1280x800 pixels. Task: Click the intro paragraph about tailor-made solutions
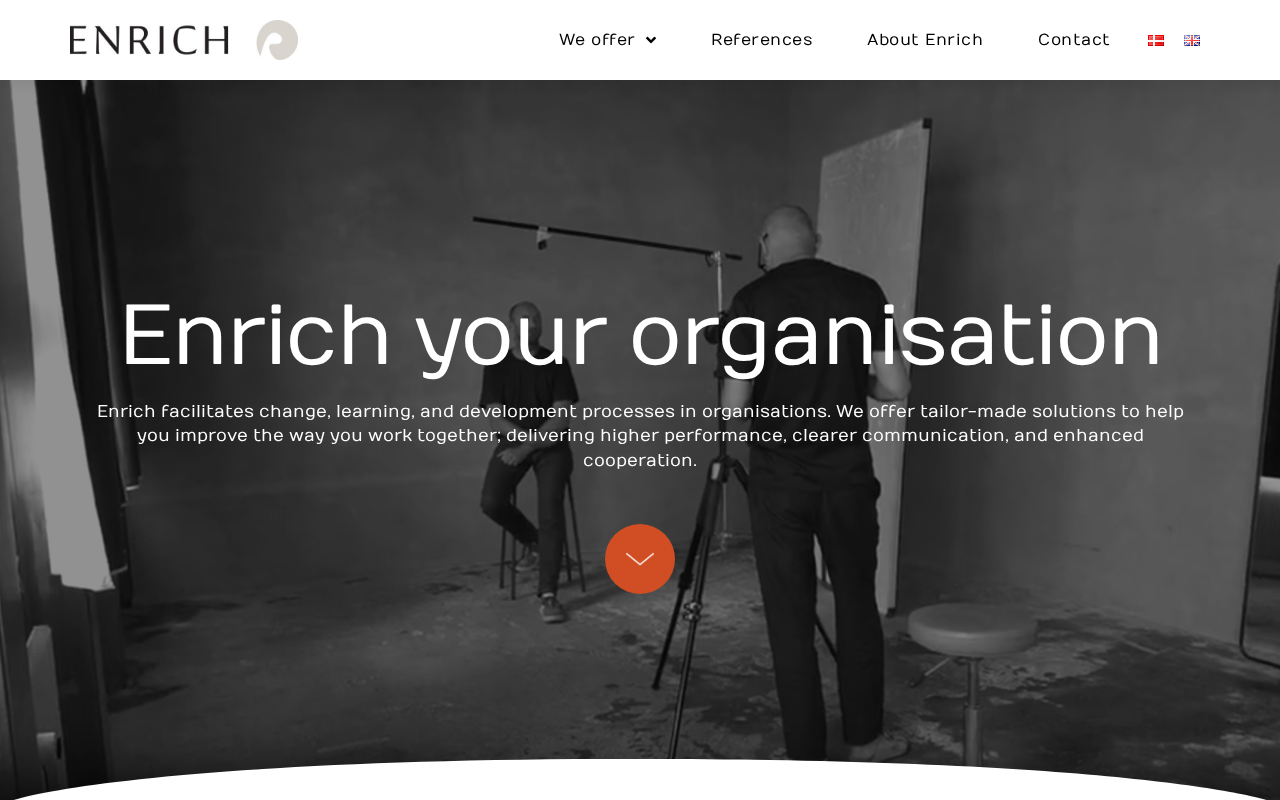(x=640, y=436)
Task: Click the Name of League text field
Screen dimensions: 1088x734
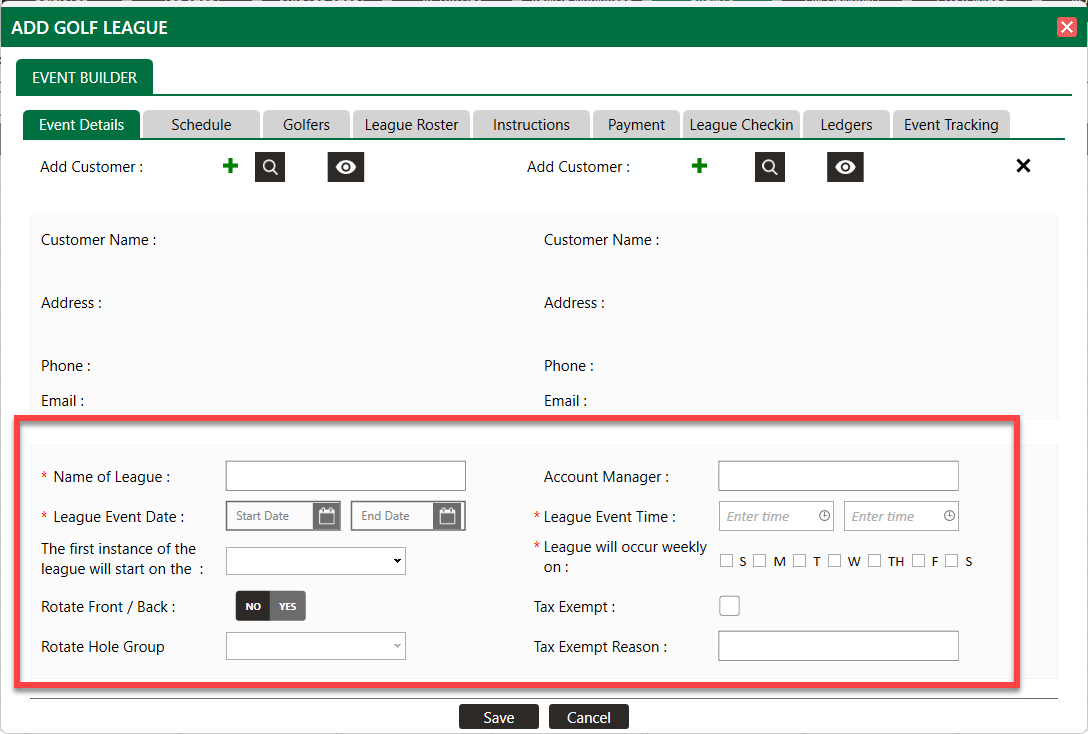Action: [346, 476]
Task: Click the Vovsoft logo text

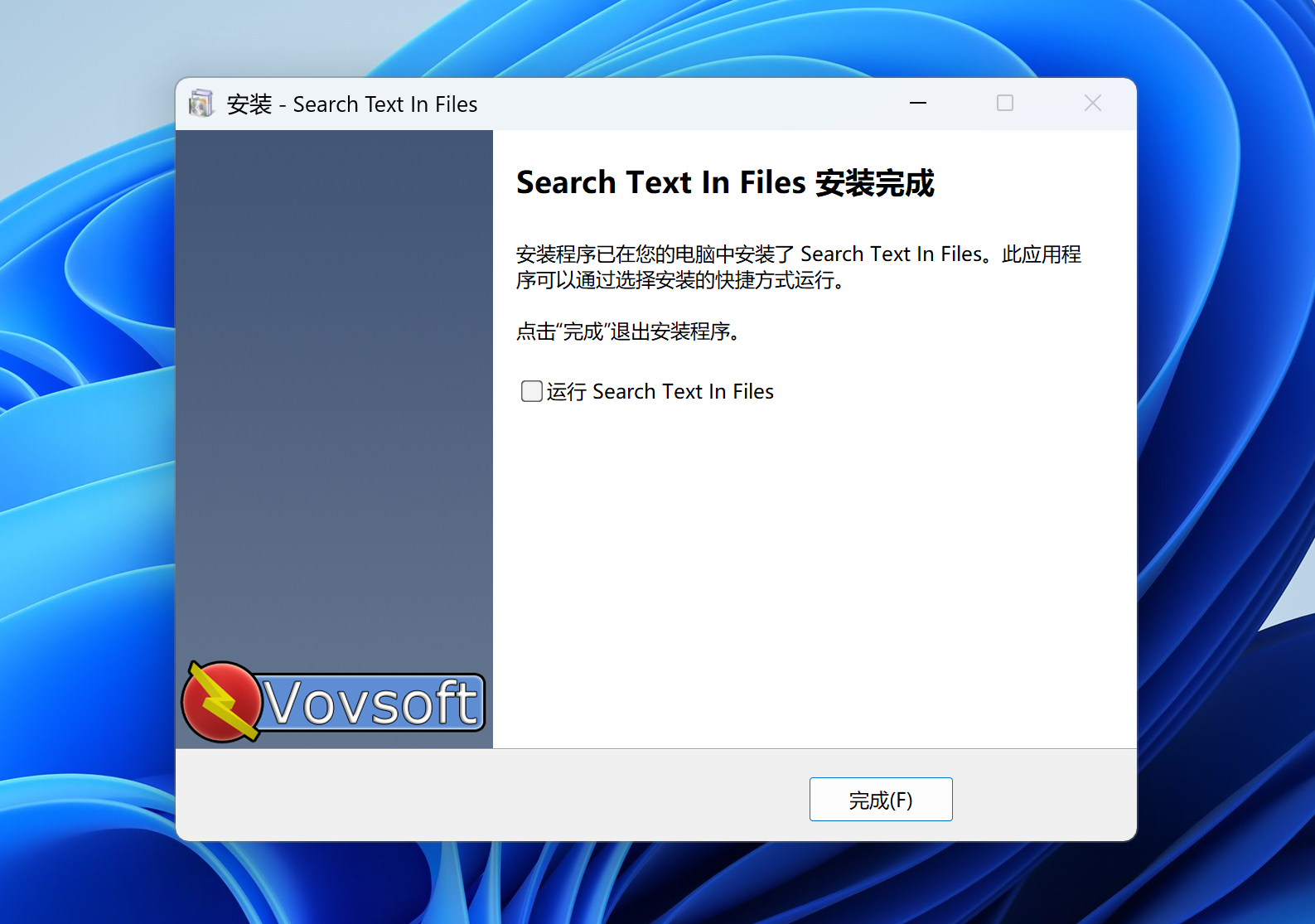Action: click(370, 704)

--

Required action: The answer must be the full listing, exact in every line, with the pictures removed.

Reply to the task:
1280x800 pixels. Task: Click the intro paragraph about tailor-made solutions
(x=640, y=436)
Task: Click the Name of League text field
Screen dimensions: 1088x734
Action: [346, 476]
Task: Click the Vovsoft logo text

Action: click(370, 704)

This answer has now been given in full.